_Supplied entries_
──────
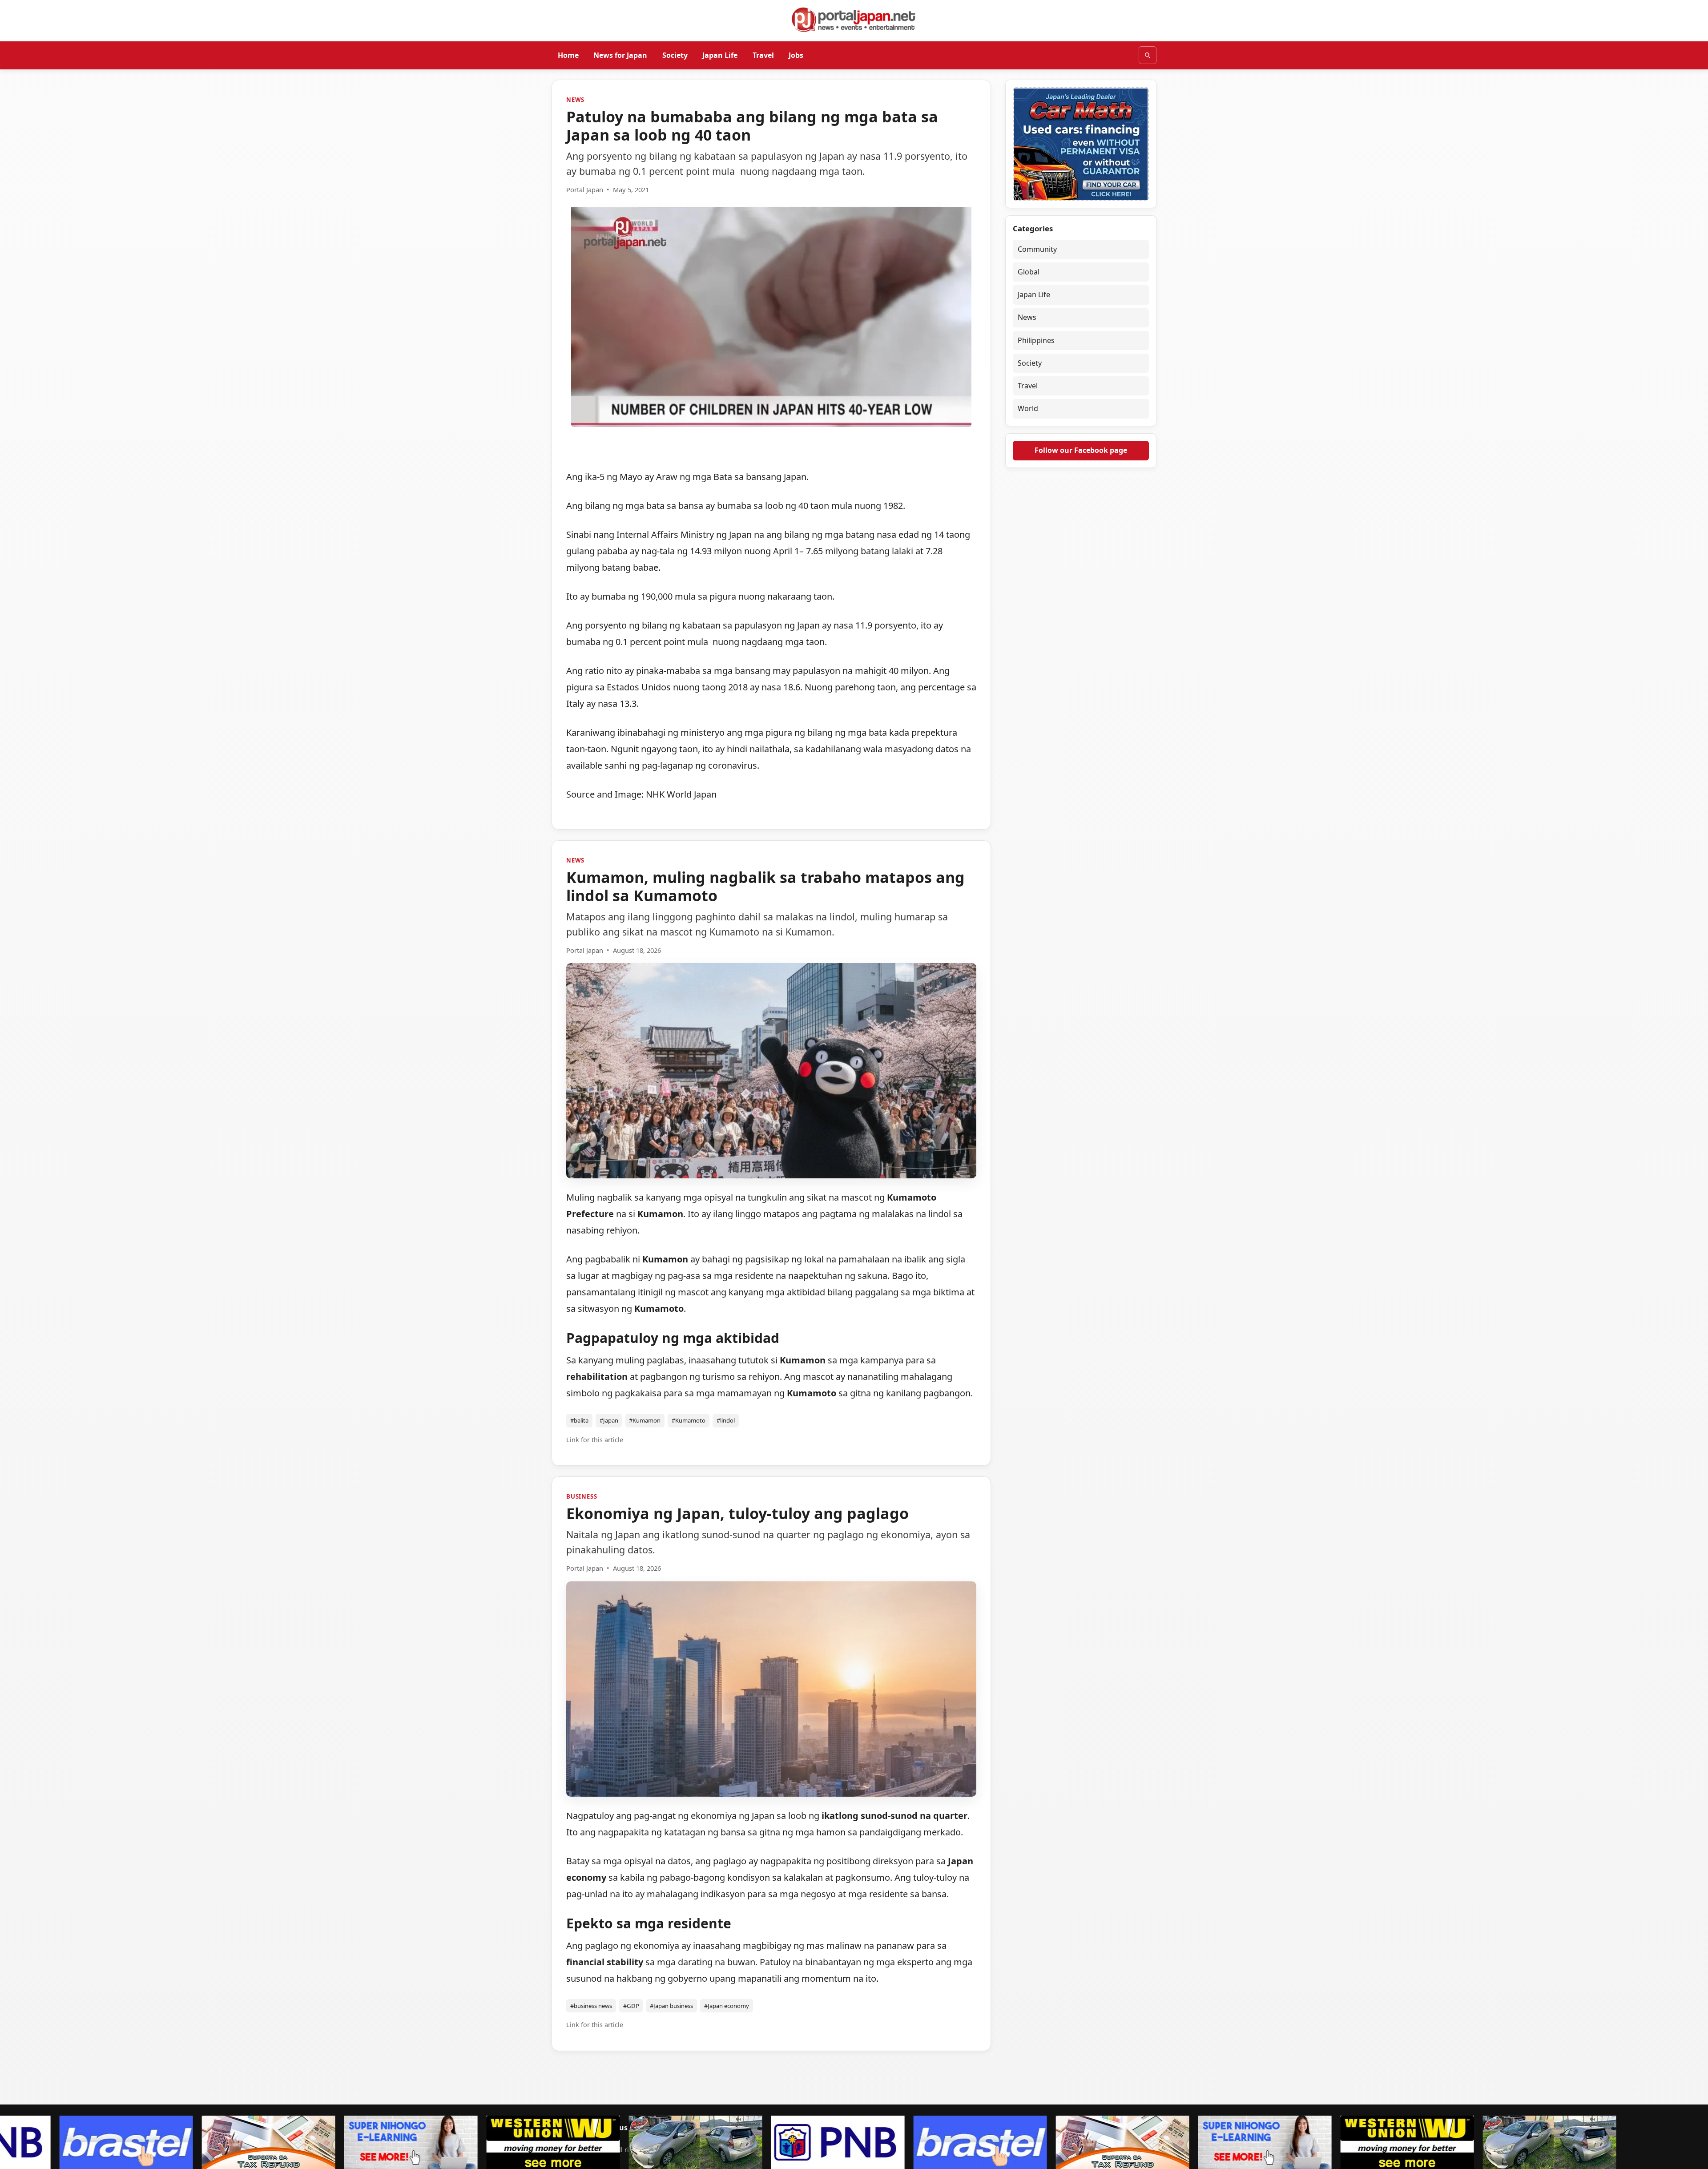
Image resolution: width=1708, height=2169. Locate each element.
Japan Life (719, 55)
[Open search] (1147, 55)
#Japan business (671, 2006)
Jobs (796, 55)
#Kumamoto (688, 1420)
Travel (763, 55)
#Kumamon (645, 1420)
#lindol (726, 1420)
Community (1037, 249)
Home (568, 55)
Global (1028, 272)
──────
_What is being asked_
What is needed here is an exact transcript of the data above, pictures excluded.

_Expected answer_
Image resolution: width=1708, height=2169. Locate each element.
Japan Life (719, 55)
[Open search] (1147, 55)
#Japan business (671, 2006)
Jobs (796, 55)
#Kumamoto (688, 1420)
Travel (763, 55)
#Kumamon (645, 1420)
#lindol (726, 1420)
Community (1037, 249)
Home (568, 55)
Global (1028, 272)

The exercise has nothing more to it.